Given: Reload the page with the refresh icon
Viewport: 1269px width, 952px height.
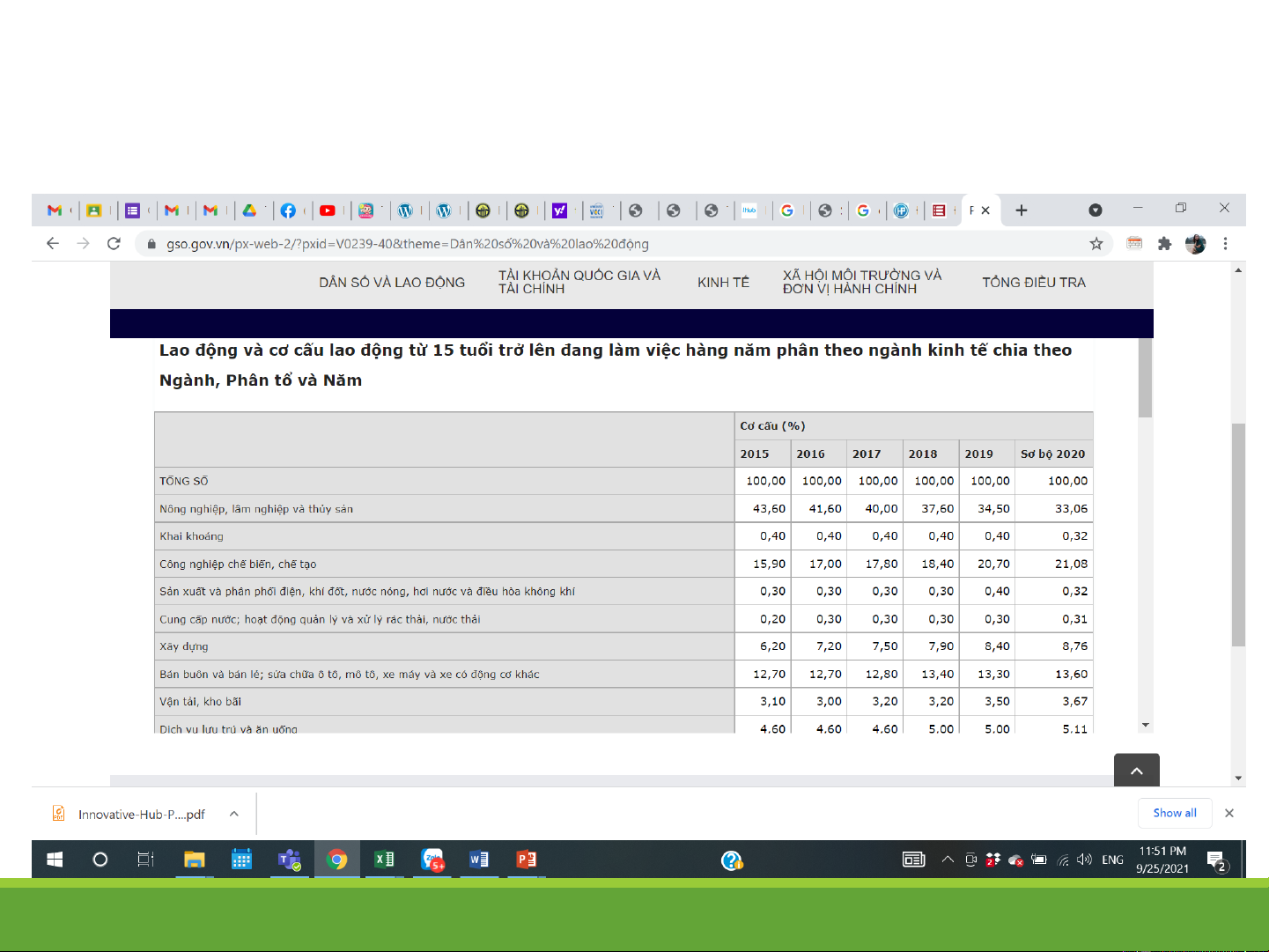Looking at the screenshot, I should pyautogui.click(x=114, y=244).
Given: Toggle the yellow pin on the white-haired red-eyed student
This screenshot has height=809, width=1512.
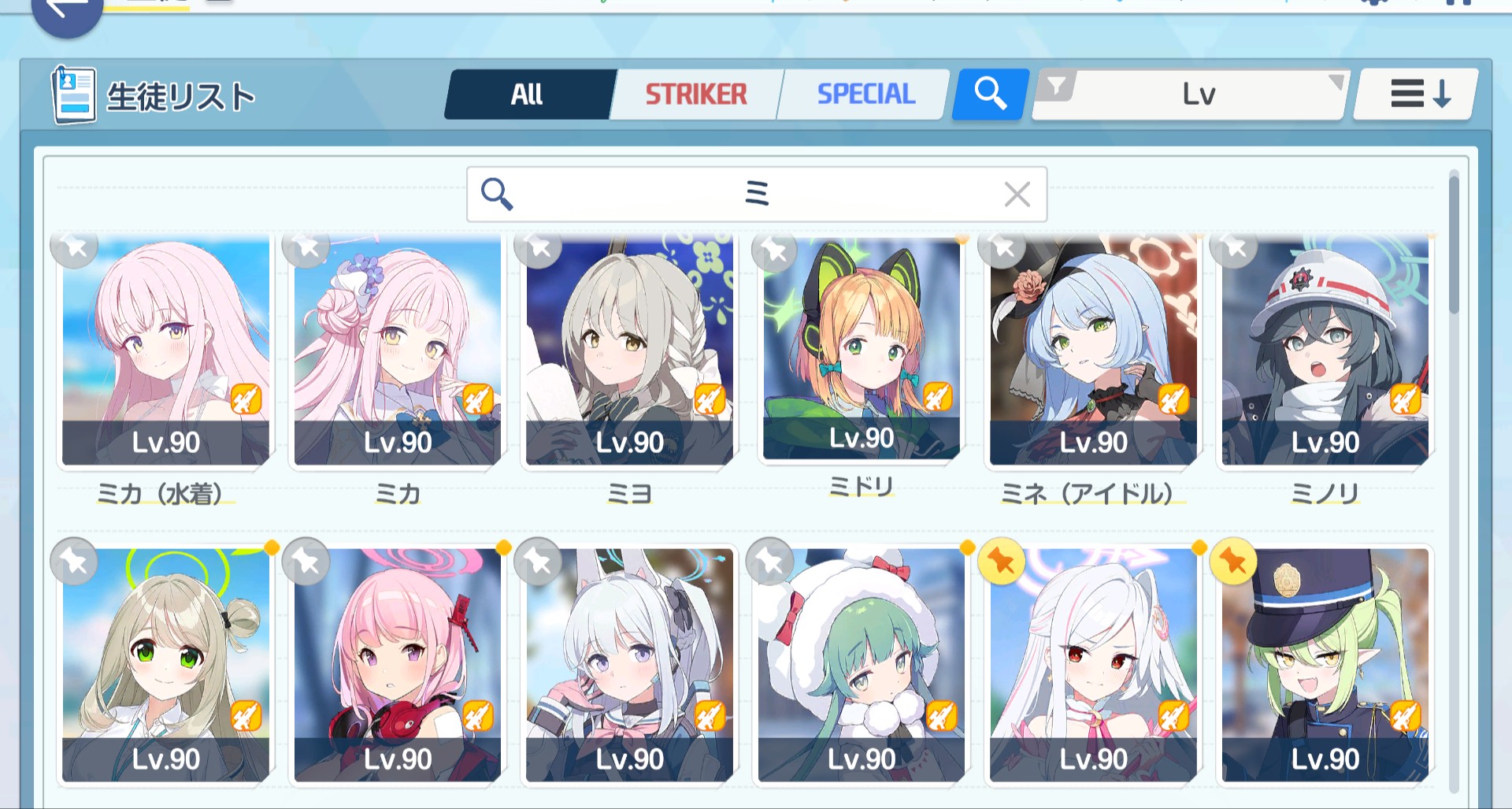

# Task requirements:
From the first line to the last, retype the data exactly, but omit every image.

# Solution for this exercise:
Given: Reload the page with the refresh icon
Viewport: 1269px width, 952px height.
Looking at the screenshot, I should pyautogui.click(x=114, y=244).
Given: Toggle the yellow pin on the white-haired red-eyed student
This screenshot has height=809, width=1512.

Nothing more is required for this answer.